6.2. E-mail communications will be sent exclusively from the official domains of the Firm, ending in @dsalaw.com.br;

6.3. In order to safeguard the data provided, processed and/or stored, the Firm adopts security measures of a technical, administrative, and organizational nature, aimed at protecting personal and sensitive data from unauthorized access and from accidental or unlawful situations of destruction, loss, alteration, disclosure, or any other form of inappropriate or unlawful processing.

6.4. In the event of a security incident that may pose a significant risk or harm to the Data Subject, the Firm shall notify the National Data Protection Authority (ANPD) and the client, pursuant to Article 48 of Law No. 13,709/2018.

7. RIGHTS OF THE DATA SUBJECT

7.1. The data subject shall have the right to obtain from the Firm, in relation to the data processed by it, at any time and upon request:

• Confirmation of the existence of processing;
• Access to personal data;
• Rectification of incomplete, inaccurate, or outdated data;
• Anonymization, blocking, or deletion of unnecessary, excessive, or personal data processed in violation of Law No. 13,709/2018;
• Data portability to another service or product provider, upon formal and express request, in accordance with the regulations of the national authority, subject to commercial and industrial secrecy;
• Erasure of personal data processed with the consent of the data subject, except in the cases provided for in Article 16 of Law No. 13,709/2018;
• Information about public and private entities with which the controller has shared personal data;
• Information about the option of not providing consent and the consequences of refusal; revocation of consent, pursuant to paragraph 5 of Article 8 of Law No. 13,709/2018.

7.2. To exercise the rights provided for in the Brazilian General Data Protection Law (LGPD), the data subject may simply send a request to our Personal Data Department via the contact
atendimento@dsalaw.com.br.

[1] The Firm may amend this Privacy Policy at any time. Amendments will always be available in this space, so that users and visitors are fully informed.

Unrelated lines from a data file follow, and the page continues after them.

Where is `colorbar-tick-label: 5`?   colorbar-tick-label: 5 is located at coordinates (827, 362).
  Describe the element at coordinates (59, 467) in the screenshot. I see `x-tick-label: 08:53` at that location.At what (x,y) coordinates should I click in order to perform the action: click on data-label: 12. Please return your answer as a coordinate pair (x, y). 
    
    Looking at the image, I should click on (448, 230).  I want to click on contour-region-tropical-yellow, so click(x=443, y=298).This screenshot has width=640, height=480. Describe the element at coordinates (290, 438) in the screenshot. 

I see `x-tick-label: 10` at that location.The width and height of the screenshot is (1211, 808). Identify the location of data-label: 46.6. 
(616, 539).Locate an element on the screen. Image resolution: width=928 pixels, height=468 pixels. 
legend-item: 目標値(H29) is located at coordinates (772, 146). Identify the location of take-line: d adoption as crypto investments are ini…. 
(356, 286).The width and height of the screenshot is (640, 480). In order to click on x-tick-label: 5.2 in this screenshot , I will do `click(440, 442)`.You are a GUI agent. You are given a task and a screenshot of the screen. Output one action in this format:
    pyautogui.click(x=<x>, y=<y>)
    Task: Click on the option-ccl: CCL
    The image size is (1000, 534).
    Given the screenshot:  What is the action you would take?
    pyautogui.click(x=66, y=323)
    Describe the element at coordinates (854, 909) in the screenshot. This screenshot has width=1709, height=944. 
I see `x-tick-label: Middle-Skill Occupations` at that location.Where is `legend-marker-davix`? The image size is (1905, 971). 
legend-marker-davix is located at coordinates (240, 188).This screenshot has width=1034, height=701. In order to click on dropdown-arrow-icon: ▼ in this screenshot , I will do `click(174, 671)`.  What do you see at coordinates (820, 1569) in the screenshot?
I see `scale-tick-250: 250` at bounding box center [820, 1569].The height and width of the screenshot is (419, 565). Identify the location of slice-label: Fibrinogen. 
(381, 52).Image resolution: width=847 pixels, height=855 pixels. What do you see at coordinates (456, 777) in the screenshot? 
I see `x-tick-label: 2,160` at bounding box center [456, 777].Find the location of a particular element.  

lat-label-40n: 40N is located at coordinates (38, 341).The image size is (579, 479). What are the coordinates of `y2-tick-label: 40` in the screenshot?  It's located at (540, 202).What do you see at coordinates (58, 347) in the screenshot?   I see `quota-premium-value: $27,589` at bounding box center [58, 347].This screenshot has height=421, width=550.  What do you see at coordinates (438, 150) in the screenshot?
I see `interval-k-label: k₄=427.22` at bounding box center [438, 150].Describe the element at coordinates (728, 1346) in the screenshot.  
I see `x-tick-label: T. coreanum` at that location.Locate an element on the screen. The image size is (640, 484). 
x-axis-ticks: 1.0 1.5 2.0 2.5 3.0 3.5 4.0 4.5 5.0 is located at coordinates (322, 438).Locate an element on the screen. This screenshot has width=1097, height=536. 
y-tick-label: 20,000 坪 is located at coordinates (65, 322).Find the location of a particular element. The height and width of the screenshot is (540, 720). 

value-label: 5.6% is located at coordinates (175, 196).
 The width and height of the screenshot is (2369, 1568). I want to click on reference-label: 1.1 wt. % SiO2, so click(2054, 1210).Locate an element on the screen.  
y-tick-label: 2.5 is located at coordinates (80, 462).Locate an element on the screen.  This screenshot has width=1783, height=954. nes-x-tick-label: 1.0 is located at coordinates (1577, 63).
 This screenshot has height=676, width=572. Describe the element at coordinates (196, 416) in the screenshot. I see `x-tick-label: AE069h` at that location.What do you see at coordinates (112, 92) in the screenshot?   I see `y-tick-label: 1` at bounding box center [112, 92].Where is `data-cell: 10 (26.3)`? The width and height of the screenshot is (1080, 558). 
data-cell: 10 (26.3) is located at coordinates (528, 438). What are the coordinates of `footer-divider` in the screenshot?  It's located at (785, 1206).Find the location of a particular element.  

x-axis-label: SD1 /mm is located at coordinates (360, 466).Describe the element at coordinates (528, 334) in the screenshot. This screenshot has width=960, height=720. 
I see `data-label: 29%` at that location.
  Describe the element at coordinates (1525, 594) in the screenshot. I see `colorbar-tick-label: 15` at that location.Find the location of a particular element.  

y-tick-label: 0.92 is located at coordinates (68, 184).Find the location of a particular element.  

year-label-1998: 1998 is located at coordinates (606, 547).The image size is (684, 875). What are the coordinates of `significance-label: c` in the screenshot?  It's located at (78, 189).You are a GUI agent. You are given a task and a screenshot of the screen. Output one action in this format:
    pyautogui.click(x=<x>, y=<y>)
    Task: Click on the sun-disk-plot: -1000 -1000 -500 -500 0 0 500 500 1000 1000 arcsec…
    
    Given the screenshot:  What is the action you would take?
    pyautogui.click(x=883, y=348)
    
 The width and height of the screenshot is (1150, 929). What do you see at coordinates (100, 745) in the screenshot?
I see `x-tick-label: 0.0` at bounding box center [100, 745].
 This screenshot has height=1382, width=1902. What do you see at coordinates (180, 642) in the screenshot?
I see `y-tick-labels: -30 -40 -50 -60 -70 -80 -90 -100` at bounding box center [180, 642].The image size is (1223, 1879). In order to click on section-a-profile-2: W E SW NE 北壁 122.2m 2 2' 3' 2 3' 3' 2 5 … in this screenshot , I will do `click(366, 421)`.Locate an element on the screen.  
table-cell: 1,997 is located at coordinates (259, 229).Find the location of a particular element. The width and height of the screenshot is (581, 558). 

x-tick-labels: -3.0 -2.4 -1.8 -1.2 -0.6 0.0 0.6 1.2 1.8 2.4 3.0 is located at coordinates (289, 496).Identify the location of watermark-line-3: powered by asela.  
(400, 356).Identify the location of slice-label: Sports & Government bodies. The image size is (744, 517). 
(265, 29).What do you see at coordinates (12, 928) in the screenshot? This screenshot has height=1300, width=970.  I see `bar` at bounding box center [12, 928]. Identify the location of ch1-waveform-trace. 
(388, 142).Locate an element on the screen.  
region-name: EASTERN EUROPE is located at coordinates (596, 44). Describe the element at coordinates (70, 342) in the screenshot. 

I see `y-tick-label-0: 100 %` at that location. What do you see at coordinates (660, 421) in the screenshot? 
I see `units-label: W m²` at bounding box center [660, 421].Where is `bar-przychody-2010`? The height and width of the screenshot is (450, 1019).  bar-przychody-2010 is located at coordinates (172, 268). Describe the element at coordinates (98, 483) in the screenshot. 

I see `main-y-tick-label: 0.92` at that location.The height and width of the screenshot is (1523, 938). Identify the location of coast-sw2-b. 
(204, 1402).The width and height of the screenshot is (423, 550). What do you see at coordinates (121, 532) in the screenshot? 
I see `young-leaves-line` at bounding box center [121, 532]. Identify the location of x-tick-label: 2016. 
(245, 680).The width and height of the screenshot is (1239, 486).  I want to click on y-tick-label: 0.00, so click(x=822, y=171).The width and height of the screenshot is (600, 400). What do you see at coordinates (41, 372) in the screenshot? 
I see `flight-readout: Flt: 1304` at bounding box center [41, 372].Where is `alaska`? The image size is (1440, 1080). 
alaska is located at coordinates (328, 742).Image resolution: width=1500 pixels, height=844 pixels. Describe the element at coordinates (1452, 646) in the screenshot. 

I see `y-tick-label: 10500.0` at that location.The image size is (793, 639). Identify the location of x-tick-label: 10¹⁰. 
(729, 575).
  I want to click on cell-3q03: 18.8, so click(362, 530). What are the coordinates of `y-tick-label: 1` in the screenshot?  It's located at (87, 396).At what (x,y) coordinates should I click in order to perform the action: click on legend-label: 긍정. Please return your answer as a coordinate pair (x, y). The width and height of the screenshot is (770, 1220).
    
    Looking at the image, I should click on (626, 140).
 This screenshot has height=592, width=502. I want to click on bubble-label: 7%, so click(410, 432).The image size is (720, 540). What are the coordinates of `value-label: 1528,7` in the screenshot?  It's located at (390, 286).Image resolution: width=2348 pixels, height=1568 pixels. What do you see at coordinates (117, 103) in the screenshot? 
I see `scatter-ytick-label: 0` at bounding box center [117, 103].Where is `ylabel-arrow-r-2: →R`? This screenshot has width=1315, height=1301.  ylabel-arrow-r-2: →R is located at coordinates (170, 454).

[2] Headquartered at Avenida Nove de Julho, No. 5017, 3rd and 5th floors, São Paulo/SP, CEP 01407-200.

[3] Through this Privacy Policy, it will be possible to understand how the Firm collects, maintains, and uses Personal Data, as well as the rights that clients and visitors have in accordance with legal requirements, especially those provided for in Law No. 13.709/2018 (“Brazilian General Data Protection Law – LGPD”).